### Instructions for the task
Every record below should be retyped exactly, and no picture should appear in the copy.

------

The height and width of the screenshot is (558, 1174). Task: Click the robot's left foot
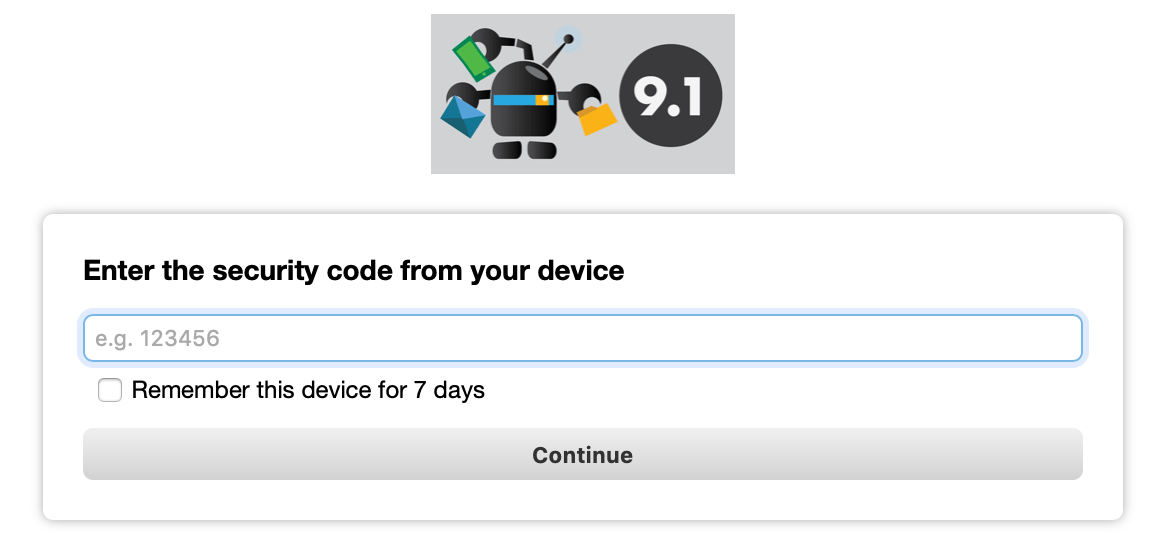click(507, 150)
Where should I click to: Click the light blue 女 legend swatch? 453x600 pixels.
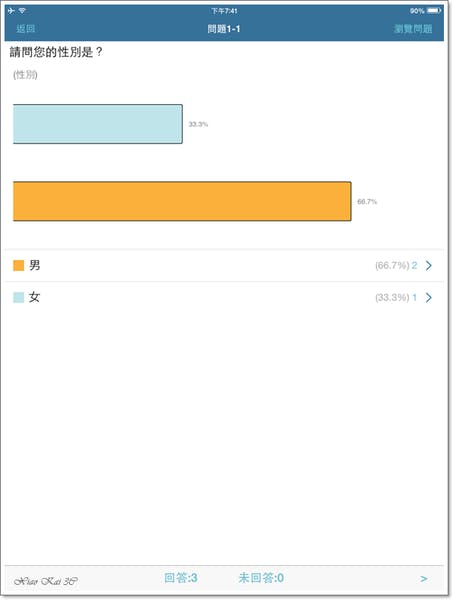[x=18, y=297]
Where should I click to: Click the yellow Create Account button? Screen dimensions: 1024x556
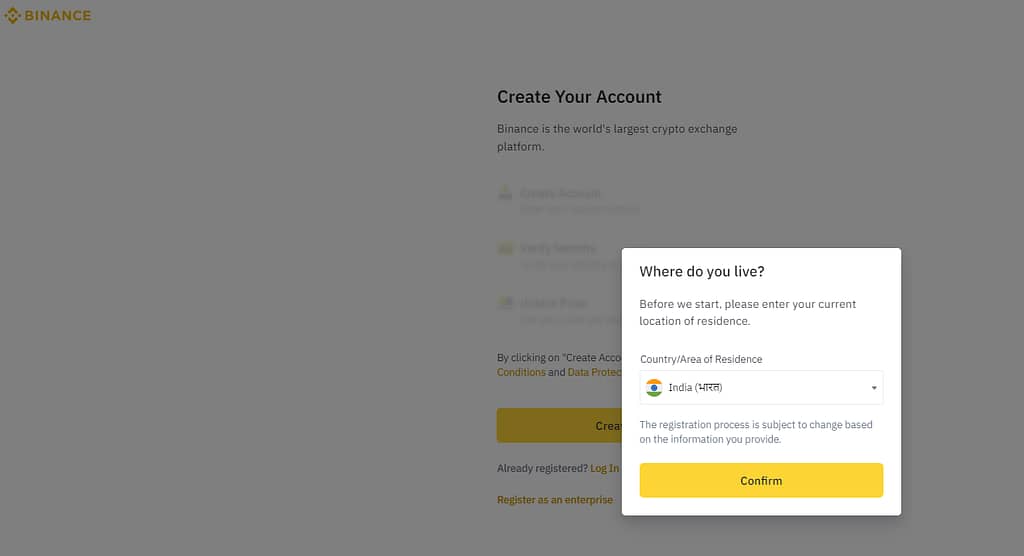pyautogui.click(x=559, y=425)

------

### Problem solution
The height and width of the screenshot is (558, 1174). Task: Click the robot's left foot
click(507, 150)
Where should I click to: Click the light blue 女 legend swatch? 453x600 pixels.
[x=18, y=297]
Where should I click to: Click the yellow Create Account button? Screen dimensions: 1024x556
pyautogui.click(x=559, y=425)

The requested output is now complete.